__What to do__
Restate all the data word for word, leaving nothing out.
■ ■ ■ ■ ■
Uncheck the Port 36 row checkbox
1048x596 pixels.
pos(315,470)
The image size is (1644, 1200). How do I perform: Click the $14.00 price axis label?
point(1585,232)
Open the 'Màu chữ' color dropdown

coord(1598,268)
■ ■ ■ ■ ■
__Exercise answer__
Uncheck the Port 36 row checkbox
1048x596 pixels.
pos(315,470)
The image size is (1644, 1200). How do I perform: Click the $14.00 price axis label?
point(1585,232)
Open the 'Màu chữ' color dropdown

coord(1598,268)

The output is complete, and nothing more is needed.